### ROWS:
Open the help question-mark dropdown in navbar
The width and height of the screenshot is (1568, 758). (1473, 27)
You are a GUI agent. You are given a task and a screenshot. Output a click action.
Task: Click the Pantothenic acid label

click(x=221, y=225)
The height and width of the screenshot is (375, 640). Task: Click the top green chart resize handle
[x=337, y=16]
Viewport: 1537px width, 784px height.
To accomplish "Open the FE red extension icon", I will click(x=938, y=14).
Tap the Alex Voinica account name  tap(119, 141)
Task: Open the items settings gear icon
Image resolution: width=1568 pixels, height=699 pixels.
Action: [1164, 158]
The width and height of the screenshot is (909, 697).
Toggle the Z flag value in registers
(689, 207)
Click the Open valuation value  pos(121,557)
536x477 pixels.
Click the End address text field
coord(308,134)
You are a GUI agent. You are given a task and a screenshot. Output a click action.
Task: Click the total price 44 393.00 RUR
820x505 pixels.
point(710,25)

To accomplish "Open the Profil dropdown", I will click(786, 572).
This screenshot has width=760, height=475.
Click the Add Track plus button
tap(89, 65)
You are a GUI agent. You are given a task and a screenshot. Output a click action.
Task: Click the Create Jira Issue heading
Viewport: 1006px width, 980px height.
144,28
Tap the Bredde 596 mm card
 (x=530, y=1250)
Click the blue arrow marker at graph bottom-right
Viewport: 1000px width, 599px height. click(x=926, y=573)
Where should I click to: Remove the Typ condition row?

### WRITTEN PROBLEM:
Please begin at the line that has "will click(786, 572)." and stop after the line that has "tap(89, 65)". Write those lines out again, switching "Track" to "Song" and leaving everything else unchanged.

### EXERCISE OUTPUT:
To accomplish "Open the Profil dropdown", I will click(786, 572).
This screenshot has width=760, height=475.
Click the Add Song plus button
tap(89, 65)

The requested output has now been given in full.